The large-scale, integral effect of convective elements (plumes) constituting an open-ocean chimney is investigated both theoretically and with a plume-resolving numerical model. The authors consider an initially homogeneous “patch” of ocean of depth H, with Coriolis parameter f, in which buoyancy is lost from the surface at a rate B. Both vorticity constraints on the convection patch and model analyses imply that, irrespective of the details of the plumes themselves, the mean vertical transport resulting from their action must be vanishingly small. Plumes are best thought of as mixing agents, which efficiently homogenize properties of the chimney.

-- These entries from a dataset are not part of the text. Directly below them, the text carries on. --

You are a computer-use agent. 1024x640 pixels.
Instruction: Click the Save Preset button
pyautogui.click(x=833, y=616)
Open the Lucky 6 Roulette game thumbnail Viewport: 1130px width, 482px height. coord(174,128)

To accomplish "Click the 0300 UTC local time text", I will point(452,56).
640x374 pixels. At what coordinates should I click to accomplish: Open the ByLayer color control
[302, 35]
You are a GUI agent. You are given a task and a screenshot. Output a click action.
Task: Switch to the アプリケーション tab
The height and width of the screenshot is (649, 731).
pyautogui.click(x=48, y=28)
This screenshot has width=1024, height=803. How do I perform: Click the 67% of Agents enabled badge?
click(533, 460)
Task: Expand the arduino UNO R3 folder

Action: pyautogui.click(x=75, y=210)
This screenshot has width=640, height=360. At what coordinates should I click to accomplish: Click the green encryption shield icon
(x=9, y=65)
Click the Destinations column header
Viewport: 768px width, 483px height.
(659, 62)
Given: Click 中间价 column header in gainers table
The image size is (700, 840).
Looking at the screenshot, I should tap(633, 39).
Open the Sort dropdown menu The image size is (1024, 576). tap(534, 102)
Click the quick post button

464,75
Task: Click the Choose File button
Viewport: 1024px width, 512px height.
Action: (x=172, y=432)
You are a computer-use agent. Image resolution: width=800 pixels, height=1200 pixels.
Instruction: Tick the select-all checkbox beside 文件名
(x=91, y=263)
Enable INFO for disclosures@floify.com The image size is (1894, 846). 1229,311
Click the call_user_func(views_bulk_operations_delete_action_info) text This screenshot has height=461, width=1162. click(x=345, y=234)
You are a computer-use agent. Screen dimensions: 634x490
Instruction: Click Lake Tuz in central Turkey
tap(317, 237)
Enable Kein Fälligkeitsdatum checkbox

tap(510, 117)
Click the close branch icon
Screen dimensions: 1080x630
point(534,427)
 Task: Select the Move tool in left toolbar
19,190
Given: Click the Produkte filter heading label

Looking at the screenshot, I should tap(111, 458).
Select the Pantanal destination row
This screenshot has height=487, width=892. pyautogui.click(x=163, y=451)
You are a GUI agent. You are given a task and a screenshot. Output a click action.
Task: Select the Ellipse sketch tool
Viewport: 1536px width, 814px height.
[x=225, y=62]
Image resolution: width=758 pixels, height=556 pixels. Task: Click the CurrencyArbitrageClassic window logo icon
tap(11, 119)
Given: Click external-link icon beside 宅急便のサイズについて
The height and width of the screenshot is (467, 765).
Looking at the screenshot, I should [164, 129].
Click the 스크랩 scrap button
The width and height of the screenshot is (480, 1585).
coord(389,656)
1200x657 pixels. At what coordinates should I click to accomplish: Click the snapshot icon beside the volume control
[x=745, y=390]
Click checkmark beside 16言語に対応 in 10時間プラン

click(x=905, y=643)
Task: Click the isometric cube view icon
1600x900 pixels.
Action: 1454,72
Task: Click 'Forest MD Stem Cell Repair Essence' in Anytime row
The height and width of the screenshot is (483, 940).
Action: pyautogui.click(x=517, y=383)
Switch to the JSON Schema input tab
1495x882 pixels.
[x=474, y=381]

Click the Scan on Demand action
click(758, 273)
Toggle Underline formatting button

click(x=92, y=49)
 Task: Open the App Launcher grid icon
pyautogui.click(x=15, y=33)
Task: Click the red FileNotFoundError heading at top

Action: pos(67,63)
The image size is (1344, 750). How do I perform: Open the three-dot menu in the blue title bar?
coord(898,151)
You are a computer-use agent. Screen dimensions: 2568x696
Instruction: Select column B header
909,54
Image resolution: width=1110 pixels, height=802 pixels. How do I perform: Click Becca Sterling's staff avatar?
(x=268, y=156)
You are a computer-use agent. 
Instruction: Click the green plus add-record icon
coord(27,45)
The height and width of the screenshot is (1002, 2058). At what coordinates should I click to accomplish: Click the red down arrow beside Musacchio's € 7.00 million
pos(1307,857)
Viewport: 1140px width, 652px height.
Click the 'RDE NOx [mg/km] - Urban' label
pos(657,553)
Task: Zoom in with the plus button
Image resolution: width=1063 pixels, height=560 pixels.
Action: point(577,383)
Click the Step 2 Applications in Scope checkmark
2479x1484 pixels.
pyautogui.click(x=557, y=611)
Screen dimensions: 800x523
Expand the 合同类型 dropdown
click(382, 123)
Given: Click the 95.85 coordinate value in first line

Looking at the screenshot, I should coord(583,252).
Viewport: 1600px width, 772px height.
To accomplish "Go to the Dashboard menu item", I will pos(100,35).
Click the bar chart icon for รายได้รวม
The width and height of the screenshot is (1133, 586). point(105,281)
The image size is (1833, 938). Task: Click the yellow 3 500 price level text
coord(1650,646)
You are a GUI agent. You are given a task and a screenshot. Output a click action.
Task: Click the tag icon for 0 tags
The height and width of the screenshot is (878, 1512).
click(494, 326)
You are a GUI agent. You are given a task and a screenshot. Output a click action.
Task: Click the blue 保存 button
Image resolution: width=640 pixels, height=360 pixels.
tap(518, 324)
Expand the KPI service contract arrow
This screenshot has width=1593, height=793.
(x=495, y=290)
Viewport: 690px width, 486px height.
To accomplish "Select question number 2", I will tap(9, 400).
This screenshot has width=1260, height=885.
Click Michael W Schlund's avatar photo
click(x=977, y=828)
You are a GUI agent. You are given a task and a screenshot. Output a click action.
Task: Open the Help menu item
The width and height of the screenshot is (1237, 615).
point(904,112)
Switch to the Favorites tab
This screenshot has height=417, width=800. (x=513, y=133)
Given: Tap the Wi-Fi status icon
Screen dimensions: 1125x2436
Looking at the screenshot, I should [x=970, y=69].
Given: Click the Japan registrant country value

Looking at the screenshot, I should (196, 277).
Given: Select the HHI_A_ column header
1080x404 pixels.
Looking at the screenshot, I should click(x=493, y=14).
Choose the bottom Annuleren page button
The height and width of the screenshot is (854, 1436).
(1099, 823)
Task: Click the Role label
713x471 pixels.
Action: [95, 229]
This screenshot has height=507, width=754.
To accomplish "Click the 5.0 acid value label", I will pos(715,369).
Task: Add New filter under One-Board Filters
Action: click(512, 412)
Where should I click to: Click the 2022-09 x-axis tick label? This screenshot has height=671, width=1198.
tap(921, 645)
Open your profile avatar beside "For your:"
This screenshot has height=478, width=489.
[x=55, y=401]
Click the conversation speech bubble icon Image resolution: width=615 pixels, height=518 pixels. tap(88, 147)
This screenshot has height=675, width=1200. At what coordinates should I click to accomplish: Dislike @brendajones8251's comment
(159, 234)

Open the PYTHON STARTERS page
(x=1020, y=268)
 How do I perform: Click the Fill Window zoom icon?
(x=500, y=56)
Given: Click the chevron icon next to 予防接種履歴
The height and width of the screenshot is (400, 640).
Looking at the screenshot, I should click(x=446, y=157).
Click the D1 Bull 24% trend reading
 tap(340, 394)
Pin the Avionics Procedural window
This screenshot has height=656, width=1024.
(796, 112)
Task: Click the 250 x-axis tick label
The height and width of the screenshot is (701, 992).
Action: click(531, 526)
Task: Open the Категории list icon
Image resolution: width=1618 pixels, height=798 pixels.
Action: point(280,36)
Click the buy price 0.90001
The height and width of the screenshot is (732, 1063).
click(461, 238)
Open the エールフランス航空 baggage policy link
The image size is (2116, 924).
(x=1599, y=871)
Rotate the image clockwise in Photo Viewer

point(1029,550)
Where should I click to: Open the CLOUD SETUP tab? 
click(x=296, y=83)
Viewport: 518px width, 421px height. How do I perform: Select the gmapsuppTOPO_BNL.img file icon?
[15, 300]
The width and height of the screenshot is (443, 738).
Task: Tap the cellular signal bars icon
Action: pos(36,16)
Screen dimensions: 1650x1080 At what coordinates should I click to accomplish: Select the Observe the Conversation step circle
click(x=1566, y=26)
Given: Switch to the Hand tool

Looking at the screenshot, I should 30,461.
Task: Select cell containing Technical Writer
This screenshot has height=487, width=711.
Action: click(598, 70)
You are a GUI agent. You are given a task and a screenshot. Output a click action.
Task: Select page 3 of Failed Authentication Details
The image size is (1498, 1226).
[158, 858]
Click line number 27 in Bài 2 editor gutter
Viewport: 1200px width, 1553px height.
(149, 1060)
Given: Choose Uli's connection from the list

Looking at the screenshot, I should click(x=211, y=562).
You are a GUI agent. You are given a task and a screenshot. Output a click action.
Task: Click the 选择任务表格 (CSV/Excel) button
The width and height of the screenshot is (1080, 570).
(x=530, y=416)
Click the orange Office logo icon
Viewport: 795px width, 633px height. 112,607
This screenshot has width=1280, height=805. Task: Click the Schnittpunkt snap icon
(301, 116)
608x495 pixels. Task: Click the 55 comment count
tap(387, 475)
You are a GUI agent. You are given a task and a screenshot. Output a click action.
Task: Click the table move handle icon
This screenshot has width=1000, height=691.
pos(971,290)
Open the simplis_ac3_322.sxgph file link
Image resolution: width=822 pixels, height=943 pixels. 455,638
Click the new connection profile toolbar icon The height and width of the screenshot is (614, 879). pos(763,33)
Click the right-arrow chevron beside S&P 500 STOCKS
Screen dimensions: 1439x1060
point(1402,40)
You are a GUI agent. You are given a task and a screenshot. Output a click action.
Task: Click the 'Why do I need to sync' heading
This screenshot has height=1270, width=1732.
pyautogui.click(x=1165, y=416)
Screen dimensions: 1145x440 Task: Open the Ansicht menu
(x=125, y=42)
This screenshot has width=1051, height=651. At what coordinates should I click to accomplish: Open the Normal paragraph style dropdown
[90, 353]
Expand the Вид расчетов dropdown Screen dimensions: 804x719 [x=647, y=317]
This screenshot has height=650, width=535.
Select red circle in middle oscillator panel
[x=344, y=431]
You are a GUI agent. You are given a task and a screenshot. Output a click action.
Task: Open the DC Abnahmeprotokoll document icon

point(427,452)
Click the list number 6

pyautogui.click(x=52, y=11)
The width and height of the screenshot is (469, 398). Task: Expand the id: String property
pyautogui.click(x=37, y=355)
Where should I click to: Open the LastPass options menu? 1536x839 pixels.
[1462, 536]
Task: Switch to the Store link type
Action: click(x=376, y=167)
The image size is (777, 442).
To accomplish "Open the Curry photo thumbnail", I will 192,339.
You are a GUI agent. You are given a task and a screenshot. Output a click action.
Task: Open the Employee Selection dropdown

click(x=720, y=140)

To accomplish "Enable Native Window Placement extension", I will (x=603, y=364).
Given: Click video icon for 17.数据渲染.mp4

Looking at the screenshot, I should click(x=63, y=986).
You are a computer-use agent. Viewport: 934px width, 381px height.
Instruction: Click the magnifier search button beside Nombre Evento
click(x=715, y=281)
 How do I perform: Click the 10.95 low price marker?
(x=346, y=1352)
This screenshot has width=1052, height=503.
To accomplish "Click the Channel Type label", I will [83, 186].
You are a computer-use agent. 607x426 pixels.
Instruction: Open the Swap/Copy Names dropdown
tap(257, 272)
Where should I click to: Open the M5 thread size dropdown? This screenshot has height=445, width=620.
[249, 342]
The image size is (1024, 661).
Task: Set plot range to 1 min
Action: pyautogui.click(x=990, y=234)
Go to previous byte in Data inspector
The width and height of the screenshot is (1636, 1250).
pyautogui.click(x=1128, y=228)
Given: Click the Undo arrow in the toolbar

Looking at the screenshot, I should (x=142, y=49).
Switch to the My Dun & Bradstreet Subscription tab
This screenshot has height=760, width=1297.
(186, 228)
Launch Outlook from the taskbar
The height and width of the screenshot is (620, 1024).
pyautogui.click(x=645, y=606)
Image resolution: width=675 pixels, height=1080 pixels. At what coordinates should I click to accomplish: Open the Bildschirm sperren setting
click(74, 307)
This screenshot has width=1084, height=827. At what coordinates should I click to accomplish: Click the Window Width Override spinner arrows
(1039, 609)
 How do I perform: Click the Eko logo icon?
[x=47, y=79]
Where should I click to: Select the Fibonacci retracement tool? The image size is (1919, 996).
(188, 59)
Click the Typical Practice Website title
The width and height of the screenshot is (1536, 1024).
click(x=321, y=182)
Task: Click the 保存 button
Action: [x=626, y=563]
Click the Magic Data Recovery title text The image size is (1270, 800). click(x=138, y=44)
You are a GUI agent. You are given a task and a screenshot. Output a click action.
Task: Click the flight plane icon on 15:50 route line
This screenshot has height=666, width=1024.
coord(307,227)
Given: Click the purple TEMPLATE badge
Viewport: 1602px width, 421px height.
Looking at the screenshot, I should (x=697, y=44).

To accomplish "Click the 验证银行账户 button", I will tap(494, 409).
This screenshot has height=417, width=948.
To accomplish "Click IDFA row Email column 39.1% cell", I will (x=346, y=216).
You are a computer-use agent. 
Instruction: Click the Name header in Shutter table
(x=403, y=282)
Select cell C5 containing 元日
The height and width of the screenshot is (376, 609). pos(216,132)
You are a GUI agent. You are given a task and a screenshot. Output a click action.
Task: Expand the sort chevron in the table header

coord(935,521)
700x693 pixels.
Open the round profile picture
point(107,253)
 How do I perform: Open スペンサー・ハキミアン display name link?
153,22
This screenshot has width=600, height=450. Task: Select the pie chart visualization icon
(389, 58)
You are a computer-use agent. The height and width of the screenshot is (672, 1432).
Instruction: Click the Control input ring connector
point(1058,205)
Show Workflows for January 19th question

Scaling laws are derived from dynamical arguments and tested against the model. Using an expression for the vertical mixing timescale, they relate the chimney properties, the strength of the geostrophic rim-current setup around it, and its breakup timescale by baroclinic instability to the external parameters B, f, and H. After breakup, the instability eddies may merge to form larger “cones” of convected water, which offset the buoyancy loss at the surface by laterally incorporating stratified fluid. Properties of the plumes only enter the scaling results by setting the vertical mixing timescale.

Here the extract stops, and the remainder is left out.